___ STUDY MATERIAL

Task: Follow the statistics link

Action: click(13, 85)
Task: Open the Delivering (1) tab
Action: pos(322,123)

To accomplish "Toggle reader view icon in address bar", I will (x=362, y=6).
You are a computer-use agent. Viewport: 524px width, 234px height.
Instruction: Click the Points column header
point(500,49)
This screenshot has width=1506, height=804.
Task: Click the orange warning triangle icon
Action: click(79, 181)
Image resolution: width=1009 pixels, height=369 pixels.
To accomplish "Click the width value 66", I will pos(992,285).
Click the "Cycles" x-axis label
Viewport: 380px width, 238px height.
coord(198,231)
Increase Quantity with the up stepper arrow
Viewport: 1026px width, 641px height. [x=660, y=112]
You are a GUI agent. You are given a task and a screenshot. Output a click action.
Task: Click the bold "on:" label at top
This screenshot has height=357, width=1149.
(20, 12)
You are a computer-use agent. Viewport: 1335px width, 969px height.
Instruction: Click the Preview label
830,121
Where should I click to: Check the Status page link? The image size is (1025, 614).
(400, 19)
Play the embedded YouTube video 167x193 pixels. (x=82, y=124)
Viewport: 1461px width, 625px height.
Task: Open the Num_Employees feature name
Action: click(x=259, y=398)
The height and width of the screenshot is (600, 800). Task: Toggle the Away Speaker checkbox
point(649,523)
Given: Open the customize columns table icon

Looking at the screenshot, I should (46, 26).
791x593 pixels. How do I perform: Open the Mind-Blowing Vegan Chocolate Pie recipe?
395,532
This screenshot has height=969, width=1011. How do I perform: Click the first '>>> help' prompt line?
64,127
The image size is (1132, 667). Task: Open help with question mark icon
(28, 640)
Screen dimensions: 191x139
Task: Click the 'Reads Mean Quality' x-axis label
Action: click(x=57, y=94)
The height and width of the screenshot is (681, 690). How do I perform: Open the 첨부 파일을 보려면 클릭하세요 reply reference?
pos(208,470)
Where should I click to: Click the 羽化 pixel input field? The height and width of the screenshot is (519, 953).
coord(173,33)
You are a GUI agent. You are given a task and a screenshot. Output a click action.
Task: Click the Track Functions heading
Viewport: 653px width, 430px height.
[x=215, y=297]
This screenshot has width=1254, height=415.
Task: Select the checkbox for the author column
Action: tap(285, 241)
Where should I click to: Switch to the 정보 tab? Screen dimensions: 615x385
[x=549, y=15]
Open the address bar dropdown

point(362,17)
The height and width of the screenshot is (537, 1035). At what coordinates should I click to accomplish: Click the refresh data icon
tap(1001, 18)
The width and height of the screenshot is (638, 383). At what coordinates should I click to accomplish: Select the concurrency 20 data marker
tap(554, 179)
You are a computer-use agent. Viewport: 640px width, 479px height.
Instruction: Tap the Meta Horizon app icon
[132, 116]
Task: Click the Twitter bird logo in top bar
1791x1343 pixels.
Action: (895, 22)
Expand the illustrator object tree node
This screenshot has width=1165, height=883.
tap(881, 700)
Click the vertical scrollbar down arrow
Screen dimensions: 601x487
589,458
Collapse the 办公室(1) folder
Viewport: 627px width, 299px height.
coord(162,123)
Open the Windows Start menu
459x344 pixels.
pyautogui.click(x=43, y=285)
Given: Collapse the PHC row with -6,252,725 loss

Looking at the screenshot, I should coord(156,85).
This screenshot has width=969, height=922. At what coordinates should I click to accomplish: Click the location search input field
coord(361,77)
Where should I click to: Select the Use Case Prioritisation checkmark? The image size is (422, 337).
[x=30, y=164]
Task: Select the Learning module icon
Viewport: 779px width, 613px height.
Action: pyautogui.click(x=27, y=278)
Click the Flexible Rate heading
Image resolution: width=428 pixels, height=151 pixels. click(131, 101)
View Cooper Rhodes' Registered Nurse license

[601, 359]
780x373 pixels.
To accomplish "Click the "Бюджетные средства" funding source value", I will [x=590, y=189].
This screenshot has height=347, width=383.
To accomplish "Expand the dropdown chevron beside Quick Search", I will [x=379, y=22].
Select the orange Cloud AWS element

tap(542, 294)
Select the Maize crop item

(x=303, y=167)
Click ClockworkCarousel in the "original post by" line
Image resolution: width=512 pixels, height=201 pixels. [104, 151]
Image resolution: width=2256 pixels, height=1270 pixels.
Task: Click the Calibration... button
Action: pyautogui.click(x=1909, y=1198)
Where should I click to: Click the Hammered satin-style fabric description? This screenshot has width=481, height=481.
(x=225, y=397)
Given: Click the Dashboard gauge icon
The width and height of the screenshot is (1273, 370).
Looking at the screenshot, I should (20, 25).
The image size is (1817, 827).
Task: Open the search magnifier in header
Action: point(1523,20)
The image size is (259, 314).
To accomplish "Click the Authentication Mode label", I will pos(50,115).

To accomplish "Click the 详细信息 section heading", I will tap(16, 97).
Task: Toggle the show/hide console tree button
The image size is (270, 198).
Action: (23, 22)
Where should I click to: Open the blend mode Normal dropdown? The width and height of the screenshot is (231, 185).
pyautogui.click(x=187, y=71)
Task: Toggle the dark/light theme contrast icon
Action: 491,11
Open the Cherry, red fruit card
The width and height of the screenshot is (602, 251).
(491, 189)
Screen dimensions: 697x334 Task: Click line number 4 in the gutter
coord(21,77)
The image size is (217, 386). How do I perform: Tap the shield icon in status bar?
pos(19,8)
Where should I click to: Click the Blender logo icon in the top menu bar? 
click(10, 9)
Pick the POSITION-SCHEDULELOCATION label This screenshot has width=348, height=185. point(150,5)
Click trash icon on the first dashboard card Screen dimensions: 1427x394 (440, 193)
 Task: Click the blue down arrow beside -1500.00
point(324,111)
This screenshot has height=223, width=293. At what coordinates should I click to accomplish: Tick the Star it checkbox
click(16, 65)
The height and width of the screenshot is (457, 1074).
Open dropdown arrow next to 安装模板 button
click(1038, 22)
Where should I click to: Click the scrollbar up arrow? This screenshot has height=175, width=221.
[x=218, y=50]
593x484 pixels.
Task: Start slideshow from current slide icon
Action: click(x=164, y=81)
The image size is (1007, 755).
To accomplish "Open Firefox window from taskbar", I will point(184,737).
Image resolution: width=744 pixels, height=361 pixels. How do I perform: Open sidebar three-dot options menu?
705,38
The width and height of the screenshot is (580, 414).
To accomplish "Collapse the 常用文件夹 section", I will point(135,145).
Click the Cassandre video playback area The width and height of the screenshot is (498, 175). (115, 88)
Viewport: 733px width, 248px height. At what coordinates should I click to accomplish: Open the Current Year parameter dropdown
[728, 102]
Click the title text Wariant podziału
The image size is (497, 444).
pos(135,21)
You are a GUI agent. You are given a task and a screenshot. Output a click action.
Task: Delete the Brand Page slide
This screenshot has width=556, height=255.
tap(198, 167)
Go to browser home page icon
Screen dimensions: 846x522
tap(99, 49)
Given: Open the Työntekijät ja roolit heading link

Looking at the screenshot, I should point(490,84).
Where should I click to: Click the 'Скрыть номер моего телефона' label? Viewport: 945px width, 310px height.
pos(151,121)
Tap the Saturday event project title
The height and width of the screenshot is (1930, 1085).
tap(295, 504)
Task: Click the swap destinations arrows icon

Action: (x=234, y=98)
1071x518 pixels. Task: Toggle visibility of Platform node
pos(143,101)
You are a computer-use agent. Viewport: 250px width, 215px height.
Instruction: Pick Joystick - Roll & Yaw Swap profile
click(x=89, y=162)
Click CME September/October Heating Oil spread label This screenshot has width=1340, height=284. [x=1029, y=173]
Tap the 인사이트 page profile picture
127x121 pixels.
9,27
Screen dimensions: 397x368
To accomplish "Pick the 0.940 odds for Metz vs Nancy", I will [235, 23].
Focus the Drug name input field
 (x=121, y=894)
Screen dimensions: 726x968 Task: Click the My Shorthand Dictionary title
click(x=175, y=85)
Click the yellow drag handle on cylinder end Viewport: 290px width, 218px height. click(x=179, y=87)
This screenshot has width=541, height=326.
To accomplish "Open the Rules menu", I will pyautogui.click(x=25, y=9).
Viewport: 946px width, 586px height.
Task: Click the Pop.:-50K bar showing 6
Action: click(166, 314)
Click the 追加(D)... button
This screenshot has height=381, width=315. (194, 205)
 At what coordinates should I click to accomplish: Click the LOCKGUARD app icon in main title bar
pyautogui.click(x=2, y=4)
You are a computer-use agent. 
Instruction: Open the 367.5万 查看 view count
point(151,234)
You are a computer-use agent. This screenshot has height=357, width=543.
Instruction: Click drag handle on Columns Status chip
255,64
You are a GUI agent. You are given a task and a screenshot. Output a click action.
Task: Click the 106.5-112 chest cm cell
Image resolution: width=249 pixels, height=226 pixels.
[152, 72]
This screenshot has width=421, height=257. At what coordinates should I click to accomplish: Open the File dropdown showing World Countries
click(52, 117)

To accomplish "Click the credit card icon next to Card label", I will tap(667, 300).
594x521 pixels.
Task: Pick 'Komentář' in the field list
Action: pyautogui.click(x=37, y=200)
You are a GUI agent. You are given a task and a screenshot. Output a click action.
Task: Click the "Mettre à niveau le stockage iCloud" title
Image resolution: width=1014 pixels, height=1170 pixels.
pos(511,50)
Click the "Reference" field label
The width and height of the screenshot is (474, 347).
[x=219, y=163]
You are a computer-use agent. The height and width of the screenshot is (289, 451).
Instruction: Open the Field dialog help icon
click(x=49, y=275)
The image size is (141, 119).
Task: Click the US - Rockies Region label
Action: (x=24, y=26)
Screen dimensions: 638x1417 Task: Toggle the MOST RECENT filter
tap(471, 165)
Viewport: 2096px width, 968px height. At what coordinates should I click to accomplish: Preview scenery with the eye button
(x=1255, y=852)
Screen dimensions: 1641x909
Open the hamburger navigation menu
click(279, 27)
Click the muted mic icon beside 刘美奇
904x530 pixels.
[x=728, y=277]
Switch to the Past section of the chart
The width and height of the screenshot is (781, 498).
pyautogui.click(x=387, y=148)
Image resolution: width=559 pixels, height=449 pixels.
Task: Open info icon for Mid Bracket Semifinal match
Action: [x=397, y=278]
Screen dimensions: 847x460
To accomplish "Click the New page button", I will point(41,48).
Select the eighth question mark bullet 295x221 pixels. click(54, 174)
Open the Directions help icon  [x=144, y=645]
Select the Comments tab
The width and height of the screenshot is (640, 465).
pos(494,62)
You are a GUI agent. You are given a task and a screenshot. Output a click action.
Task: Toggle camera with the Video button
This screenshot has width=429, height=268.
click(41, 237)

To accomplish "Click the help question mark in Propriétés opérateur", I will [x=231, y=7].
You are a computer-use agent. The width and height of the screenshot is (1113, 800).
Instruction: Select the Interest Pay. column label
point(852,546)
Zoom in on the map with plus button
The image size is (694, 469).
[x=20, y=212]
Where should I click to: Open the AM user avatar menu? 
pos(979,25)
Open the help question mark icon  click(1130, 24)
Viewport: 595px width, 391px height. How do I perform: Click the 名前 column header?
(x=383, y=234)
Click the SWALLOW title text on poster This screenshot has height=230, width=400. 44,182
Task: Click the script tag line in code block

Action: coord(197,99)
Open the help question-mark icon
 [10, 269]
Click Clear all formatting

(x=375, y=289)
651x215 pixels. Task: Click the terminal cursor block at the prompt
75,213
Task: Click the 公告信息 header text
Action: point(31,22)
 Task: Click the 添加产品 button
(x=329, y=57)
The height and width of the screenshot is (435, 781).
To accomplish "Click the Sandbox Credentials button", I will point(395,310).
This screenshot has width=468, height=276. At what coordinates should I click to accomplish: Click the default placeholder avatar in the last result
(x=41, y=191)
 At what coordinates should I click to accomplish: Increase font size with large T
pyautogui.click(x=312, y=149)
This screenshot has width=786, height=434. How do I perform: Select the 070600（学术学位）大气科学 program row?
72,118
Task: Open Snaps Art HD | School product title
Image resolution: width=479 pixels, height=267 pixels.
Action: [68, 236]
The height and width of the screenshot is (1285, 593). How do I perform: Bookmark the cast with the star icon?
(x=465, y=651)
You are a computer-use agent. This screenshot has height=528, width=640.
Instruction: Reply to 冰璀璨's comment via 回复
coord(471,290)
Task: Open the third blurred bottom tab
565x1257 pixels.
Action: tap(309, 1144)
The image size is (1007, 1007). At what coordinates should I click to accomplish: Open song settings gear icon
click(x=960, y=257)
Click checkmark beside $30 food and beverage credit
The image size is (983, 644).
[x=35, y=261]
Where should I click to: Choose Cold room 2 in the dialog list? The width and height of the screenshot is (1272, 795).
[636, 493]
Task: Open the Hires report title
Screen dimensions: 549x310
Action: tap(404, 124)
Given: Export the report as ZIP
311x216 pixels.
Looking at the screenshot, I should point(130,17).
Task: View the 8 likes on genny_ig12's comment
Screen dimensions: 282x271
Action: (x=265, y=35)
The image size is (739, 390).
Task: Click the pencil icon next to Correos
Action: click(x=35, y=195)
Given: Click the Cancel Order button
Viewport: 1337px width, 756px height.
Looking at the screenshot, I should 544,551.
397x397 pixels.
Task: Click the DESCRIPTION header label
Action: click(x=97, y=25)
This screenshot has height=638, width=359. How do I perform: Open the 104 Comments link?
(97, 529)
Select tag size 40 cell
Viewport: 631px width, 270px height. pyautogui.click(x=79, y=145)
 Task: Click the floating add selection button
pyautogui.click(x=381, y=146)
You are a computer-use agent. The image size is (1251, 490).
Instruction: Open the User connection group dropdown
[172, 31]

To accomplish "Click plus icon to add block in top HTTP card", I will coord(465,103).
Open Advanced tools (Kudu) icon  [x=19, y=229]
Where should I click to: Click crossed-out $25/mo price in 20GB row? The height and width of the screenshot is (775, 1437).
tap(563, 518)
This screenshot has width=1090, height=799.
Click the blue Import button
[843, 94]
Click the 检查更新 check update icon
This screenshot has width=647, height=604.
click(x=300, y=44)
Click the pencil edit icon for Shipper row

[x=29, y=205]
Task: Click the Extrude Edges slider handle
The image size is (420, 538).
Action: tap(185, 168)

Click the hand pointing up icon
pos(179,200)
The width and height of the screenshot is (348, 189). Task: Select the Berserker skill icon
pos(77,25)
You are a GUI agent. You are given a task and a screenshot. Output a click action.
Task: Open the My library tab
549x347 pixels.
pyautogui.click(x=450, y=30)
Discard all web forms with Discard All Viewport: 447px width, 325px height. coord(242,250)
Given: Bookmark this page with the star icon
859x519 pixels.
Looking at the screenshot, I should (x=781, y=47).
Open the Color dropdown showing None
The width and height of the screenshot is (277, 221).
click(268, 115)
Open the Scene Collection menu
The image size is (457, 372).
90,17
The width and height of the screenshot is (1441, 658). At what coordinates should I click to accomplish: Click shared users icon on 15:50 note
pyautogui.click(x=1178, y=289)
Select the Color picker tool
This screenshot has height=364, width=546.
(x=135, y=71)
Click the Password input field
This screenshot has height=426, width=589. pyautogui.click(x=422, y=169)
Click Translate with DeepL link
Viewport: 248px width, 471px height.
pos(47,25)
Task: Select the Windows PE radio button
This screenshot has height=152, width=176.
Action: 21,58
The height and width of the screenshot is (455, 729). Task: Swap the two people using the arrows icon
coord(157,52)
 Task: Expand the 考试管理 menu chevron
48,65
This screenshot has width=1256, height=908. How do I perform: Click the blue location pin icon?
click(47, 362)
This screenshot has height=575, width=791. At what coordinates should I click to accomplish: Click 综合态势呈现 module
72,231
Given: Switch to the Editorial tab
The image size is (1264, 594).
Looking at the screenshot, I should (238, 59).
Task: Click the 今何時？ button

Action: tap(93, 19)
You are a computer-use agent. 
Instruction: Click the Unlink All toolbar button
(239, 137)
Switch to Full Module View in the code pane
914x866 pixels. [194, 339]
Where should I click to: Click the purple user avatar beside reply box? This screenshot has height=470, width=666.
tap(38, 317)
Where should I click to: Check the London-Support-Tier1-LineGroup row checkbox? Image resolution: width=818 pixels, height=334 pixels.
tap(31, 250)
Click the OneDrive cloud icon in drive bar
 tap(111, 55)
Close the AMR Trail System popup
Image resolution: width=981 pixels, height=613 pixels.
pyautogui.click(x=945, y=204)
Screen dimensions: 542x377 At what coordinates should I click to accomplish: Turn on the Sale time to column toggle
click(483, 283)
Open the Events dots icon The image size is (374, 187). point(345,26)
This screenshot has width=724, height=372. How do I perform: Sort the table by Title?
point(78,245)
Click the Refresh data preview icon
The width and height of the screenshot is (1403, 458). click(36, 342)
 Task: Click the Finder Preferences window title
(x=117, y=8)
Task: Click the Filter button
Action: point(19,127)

______

WHAT THE TASK ASKS | Copy out the lines of the data where the word "report" can be found.

SOLVED PROBLEM |
Task: Open the Hires report title
Given: Export the report as ZIP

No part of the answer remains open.